— Start of Page text —
In the field of energy conservation, a system of laws and regulations was developed in 2010, stipulating detailed rules on energy-saving labels for products and energy efficiency management in facilities, such as factories and shopping complex. In particular, consumer awareness on products with energy-saving labels is increasing, and a survey conducted at consumer electronics retailers in large cities such as Hanoi and Ho Chi Minh City has revealed that the sales of products with energy-saving labels have increased by about 10-15% .
Regarding management of chemicals, after the promulgation of the “Law on Chemicals” in 2007, implementing regulations for the Law were set successively, developing a scheme for proper chemical management.
Legal system in Vietnam
In Vietnam, in addition to the National Assembly, state bodies, central ministries and other governmental agencies have the right to enact legal documents. There are many types of legal documents in Vietnam but the legal system in the field of environment can be summarized as below.
General legal system in Vietnam
- Constitution (Hiến pháp)
Constitution is the legal basis of the country and has the highest legal effect. All legal normative documents must conform to the Constitution (Article 119 of the constitution). The constitution may be amended only by the National Assembly (Article 120 of the Constitution).
- Law (Luật)
Laws are established by the National Assembly. The State President, the Standing Committee of the National Assembly, the Ethnic Council, Committees of the National Assembly, the state government, the Supreme People’s Court, the Supreme People’s Procuracy, the State Audit, the Vietnam Fatherland Front and its member organizations, and the members of the National Assembly have the right to submit draft laws (Article 84 of the Constitution).
- Decree (Nghị định)
Decrees are established by the state government to stipulate implementing rules for laws, resolutions of the National Assembly, regulations, resolutions of the Standing Committee of the National Assembly, and decrees and decisions of the State President.
- Circular (Thông tư)
Circulars are issued by state ministers or state agencies deemed to be equivalent to state ministries, within the scope of their authority, to give guidelines for implementing laws, resolutions of the National Assembly, regulations, resolutions of the Standing Committee of the National Assembly, decrees and decisions of the State President, resolutions and decrees of state government and decision and directions of the Prime Minister.
In Vietnam, the right to enact constitution and a law (Luat) are given only to the National Assembly while the aforementioned ministries/agencies have the right to establish legal normative documents including ordinances (Lenh), resolutions (Nghi Quyet), decrees (Nghi Dinhe), decisions (Quyet Dinh), directions (Chi Thi), and circulars (Thong Tu). The hierarchical relationships among these legal documents are determined pursuant to the relationships between the ministries/agencies that issued the documents or as stated in premises of such legal documents.
— End of Page text —
— Start of Stored data —
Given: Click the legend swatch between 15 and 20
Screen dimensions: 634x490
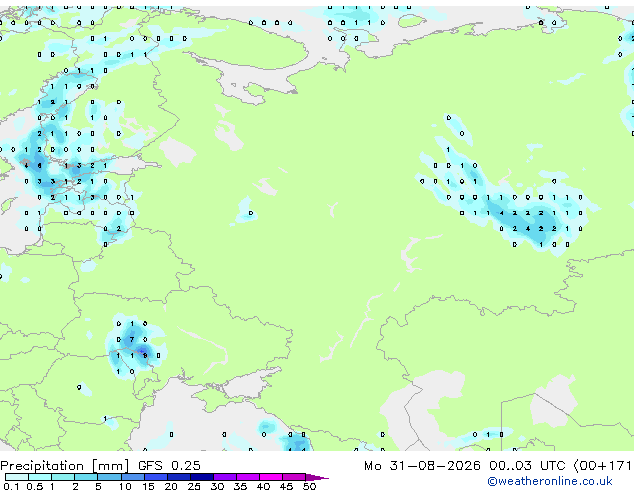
— End of Stored data —
What is asked:
[a] Could you repeat, word for word, the stretch of the passage on Vietnam's legal system from "Laws are established" through "Decree (Nghị định)"?
[b] Do these statements agree with the passage on Vietnam's legal system? Answer yes or no for each and quote the words that decide it. (i) The Law on Chemicals was promulgated in 2007. (ii) Decrees are established by state ministers. (iii) Only the National Assembly may amend the constitution.
The lines placed here were drawn from a separate source.

Results:
[a]
Laws are established by the National Assembly. The State President, the Standing Committee of the National Assembly, the Ethnic Council, Committees of the National Assembly, the state government, the Supreme People’s Court, the Supreme People’s Procuracy, the State Audit, the Vietnam Fatherland Front and its member organizations, and the members of the National Assembly have the right to submit draft laws (Article 84 of the Constitution).
- Decree (Nghị định)

[b]
(i) Yes: "after the promulgation of the “Law on Chemicals” in 2007"
(ii) No: "Decrees are established by the state government"
(iii) Yes: "The constitution may be amended only by the National Assembly"